§ **SOURCE EXCERPT**:
↓↓↓

When you need to read typed data — integers, doubles, booleans, strings — from a binary file or network socket, casting raw bytes manually is tedious and error-prone. DataInputStream gives you named readInt(), readDouble(), readUTF(), and other methods that handle the byte-to-type conversion for you, always in a portable big-endian format.

What DataInputStream Does

DataInputStream is part of java.io and extends FilterInputStream, so it wraps any existing InputStream and layers a typed reading API on top. It implements the DataInput interface, which defines the contract shared with RandomAccessFile.

Its primary design goal is to be the read counterpart to DataOutputStream. Data written with DataOutputStream is guaranteed to be readable by DataInputStream, regardless of the operating system or CPU architecture, because both use big-endian byte order (most significant byte first).

Note: DataInputStream is strictly for binary data written in Java’s portable format. It is not suitable for reading arbitrary binary files produced by C programs or other languages, which may use little-endian order or different struct layouts.

Constructors

There is only one constructor:

DataInputStream(InputStream in)

↑↑↑

§ **DATASET ROWS**:
↓↓↓

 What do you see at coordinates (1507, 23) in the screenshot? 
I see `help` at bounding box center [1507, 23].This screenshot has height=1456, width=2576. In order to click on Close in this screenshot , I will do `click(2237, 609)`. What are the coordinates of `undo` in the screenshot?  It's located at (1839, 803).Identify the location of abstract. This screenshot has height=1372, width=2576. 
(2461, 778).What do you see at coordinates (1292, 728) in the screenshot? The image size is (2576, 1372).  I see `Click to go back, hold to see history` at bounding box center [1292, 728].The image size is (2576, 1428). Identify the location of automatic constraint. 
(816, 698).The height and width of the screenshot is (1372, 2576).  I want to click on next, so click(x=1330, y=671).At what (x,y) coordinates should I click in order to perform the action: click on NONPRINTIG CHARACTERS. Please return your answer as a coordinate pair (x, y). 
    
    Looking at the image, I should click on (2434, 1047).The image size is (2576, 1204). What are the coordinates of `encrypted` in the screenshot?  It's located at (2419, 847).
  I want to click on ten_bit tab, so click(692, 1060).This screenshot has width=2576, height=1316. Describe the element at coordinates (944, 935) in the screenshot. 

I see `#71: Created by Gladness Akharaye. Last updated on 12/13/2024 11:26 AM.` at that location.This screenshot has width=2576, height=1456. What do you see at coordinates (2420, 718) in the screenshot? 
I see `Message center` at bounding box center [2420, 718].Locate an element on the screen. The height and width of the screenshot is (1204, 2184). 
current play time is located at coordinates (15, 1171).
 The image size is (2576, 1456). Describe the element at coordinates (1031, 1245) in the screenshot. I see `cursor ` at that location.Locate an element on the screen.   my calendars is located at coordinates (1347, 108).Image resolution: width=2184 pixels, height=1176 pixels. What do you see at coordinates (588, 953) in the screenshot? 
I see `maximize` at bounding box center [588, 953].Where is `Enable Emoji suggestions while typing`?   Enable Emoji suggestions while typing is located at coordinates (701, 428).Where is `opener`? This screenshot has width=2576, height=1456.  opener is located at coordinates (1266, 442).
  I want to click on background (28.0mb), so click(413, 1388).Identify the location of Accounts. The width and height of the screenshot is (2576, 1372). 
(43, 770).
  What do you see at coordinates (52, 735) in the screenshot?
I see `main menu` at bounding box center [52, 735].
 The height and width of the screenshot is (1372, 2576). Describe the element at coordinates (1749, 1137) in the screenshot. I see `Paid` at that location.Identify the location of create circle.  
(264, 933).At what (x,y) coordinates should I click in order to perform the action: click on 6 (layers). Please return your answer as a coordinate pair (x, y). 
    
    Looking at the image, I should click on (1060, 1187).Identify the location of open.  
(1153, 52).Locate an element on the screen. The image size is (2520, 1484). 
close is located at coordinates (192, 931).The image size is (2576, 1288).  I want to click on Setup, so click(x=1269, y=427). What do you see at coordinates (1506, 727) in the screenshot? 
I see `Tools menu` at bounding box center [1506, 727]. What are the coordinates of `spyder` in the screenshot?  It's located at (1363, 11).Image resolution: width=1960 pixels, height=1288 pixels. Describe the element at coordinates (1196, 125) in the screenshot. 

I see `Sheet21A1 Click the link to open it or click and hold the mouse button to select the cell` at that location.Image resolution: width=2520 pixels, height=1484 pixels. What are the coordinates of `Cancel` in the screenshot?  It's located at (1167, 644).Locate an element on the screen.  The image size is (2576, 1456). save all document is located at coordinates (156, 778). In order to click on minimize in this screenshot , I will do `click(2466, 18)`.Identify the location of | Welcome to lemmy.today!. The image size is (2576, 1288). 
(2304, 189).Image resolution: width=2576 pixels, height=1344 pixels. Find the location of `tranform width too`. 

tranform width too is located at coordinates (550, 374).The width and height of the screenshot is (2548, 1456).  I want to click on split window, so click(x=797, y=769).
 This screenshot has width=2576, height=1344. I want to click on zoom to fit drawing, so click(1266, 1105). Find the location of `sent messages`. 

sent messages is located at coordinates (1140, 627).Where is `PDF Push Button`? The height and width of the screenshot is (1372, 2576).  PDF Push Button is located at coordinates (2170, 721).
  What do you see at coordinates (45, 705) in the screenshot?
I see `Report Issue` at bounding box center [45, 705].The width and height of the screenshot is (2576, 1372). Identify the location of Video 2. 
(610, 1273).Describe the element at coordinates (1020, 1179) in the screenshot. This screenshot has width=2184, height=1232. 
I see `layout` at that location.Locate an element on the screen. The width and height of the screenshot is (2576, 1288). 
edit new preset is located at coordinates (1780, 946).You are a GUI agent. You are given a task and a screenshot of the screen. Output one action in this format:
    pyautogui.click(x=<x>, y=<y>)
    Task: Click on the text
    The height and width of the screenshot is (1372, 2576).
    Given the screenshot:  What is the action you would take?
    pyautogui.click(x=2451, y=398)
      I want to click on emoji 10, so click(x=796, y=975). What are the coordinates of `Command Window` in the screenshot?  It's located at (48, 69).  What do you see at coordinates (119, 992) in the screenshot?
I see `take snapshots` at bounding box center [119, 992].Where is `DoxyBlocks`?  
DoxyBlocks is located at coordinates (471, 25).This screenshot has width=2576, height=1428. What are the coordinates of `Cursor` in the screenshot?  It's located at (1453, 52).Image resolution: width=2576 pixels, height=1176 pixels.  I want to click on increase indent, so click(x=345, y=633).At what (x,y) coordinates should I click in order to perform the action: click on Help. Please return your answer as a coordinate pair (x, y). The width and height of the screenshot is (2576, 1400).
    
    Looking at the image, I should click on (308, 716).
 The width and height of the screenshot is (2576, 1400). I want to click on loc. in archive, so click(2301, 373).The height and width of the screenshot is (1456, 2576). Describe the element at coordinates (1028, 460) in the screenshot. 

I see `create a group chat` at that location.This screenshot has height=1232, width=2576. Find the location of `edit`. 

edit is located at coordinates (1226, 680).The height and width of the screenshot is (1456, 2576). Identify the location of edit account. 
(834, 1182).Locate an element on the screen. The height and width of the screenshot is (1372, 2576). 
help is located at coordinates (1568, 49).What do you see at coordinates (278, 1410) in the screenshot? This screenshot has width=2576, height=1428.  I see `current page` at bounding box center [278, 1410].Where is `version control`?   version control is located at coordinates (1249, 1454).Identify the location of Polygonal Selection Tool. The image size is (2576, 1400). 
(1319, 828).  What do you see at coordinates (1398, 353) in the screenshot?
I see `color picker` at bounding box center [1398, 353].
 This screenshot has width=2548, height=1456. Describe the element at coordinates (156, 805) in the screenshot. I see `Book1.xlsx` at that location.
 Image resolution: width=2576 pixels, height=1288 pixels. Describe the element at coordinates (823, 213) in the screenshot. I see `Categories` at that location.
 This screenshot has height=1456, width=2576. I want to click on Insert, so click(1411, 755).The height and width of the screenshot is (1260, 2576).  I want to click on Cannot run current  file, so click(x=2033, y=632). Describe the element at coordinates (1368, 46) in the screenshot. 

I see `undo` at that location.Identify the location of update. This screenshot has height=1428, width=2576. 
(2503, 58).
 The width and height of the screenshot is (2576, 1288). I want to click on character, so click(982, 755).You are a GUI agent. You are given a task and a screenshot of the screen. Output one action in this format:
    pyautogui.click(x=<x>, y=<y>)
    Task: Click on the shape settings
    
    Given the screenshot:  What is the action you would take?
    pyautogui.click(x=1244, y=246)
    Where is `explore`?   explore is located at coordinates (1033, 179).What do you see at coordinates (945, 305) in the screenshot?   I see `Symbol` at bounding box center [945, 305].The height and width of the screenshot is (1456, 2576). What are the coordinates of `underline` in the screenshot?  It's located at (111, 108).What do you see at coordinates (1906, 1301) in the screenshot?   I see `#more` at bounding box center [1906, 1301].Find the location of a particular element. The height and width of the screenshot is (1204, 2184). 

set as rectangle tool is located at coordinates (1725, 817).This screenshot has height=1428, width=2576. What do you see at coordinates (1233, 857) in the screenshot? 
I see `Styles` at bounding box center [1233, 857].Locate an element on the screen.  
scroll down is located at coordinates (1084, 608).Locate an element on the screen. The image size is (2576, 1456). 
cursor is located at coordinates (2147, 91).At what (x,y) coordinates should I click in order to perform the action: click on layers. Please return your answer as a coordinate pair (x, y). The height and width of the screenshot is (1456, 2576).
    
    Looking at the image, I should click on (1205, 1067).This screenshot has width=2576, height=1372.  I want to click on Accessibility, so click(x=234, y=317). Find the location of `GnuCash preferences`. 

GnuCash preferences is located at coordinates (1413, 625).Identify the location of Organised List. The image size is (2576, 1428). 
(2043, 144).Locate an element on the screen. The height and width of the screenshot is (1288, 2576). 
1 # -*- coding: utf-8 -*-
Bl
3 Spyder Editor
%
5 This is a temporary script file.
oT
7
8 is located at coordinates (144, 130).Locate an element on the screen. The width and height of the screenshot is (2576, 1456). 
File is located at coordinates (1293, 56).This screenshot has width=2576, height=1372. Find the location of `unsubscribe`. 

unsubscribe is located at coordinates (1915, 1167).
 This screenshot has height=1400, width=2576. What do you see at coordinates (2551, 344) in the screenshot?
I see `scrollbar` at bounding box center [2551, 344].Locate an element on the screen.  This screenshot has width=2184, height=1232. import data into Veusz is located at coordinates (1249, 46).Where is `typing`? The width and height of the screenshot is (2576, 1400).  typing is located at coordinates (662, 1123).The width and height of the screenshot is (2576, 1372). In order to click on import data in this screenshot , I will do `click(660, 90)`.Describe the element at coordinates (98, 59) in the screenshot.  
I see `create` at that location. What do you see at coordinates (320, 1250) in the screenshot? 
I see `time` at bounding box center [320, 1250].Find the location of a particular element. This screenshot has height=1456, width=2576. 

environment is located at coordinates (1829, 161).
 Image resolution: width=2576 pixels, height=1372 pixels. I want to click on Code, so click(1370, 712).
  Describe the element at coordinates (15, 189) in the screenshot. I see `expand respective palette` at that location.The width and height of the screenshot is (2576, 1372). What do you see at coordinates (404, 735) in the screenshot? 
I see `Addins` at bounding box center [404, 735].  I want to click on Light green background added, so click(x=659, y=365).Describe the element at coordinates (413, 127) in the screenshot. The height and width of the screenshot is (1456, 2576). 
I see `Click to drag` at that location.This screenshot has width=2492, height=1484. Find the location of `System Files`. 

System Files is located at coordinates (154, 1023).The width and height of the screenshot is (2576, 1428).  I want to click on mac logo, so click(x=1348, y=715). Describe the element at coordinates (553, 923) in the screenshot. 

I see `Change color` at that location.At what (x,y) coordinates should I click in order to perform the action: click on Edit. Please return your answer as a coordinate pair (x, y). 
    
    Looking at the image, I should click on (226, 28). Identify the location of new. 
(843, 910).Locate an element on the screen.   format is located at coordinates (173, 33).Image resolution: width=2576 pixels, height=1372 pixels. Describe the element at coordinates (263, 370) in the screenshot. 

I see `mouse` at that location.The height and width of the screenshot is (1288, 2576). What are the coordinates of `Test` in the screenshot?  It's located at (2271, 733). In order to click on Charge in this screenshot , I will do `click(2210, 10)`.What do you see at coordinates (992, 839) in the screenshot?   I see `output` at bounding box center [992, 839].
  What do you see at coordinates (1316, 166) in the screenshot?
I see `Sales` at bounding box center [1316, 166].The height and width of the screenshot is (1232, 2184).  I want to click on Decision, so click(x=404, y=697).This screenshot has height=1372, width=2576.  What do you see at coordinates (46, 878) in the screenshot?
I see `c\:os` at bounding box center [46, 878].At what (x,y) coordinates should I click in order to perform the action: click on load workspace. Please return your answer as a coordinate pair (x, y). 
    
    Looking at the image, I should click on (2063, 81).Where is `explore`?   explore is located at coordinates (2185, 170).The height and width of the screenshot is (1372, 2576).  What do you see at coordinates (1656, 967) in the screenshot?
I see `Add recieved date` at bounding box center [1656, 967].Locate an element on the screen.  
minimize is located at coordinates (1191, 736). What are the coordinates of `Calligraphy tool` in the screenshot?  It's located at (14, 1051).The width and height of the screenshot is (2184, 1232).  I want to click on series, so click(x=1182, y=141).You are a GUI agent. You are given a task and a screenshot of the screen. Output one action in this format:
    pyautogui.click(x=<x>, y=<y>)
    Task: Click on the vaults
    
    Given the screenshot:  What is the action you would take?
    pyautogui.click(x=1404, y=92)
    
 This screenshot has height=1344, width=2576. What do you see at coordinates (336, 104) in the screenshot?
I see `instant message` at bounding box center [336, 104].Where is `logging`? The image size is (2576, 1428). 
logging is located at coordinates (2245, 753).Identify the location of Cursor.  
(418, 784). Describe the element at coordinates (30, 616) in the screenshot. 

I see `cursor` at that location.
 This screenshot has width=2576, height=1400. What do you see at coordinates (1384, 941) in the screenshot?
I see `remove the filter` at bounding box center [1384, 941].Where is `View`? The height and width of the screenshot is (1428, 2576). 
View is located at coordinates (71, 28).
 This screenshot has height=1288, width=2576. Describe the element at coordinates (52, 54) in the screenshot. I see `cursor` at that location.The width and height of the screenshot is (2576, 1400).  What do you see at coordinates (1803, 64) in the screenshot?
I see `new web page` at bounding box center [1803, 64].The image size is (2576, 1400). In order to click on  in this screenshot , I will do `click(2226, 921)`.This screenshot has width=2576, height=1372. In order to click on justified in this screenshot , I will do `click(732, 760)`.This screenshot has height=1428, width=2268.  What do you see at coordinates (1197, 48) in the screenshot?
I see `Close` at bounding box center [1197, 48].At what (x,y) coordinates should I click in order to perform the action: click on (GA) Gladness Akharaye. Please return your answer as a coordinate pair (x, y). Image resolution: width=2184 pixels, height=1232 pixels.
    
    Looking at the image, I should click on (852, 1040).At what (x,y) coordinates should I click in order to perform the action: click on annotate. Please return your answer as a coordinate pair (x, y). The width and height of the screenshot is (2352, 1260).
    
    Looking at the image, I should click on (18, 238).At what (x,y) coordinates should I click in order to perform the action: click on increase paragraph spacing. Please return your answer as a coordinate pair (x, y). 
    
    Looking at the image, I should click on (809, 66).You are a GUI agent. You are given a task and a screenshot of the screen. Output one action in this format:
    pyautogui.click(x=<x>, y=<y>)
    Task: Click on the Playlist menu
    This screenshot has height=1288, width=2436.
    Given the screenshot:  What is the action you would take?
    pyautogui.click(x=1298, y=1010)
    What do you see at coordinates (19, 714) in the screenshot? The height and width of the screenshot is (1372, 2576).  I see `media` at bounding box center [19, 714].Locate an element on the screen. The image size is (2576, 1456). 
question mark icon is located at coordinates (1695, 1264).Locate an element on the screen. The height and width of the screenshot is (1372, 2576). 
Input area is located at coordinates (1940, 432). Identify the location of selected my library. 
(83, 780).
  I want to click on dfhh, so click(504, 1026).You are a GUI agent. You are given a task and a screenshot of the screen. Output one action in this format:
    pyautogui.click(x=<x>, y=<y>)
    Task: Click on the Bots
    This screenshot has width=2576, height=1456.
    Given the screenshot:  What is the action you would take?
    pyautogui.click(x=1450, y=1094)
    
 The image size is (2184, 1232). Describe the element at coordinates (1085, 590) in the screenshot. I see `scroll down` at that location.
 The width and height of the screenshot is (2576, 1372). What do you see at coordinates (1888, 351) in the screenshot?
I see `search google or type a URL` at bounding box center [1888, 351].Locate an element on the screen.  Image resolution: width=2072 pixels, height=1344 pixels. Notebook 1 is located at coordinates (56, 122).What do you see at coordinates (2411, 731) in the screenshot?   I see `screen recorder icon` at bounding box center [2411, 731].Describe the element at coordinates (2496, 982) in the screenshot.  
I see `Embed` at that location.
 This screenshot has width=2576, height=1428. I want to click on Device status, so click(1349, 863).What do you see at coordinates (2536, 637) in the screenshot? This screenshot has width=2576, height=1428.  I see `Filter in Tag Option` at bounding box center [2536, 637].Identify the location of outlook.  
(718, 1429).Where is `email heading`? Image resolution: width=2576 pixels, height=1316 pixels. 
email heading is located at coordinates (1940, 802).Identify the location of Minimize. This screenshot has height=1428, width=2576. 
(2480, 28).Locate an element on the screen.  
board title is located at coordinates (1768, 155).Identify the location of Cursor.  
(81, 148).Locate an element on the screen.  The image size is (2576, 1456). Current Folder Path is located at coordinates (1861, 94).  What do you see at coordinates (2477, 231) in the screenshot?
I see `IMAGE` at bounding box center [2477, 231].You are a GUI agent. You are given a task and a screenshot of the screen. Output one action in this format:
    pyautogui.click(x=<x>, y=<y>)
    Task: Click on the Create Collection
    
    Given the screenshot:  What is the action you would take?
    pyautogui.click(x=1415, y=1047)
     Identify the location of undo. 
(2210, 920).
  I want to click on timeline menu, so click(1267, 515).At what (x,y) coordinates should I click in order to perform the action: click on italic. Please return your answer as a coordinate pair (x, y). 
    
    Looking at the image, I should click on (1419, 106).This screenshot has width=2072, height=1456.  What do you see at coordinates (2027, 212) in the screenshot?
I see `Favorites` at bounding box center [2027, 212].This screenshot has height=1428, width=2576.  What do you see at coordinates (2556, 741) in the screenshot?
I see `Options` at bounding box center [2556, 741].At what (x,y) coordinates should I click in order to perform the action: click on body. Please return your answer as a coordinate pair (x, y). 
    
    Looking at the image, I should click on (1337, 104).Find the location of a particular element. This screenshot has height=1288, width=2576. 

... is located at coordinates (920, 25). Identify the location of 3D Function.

↑↑↑

§ **TASKS TO COMPLETE**:
a) Write out the DataInputStream excerpt from "Note: DataInputStream is" up to and including "DataInputStream(InputStream in)".
b) Continue the excerpt on Java's DataInputStream class from the point at which it stops.

§ **EXERCISE ANSWERS**:
a)
Note: DataInputStream is strictly for binary data written in Java’s portable format. It is not suitable for reading arbitrary binary files produced by C programs or other languages, which may use little-endian order or different struct layouts.

Constructors

There is only one constructor:

DataInputStream(InputStream in)

b)
You pass any InputStream — a FileInputStream, a socket’s input stream, a ByteArrayInputStream, or anything else. For file-based I/O, wrapping with a BufferedInputStream first is a good idea to reduce system calls:

DataInputStream dis = new DataInputStream(
        new BufferedInputStream(new FileInputStream("data.bin")));

Key Read Methods

Method	Returns	Bytes Read
`readBoolean()`	`boolean`	1
`readByte()`	`byte`	1
`readShort()`	`short`	2
`readChar()`	`char`	2
`readInt()`	`int`	4
`readLong()`	`long`	8
`readFloat()`	`float`	4
`readDouble()`	`double`	8
`readUTF()`	`String`	variable
`readFully(byte[])`	`void`	`byte[].length`

All methods throw EOFException (a subclass of IOException) if the stream ends before enough bytes are available — so you always know the difference between “end of data” and a genuine read error.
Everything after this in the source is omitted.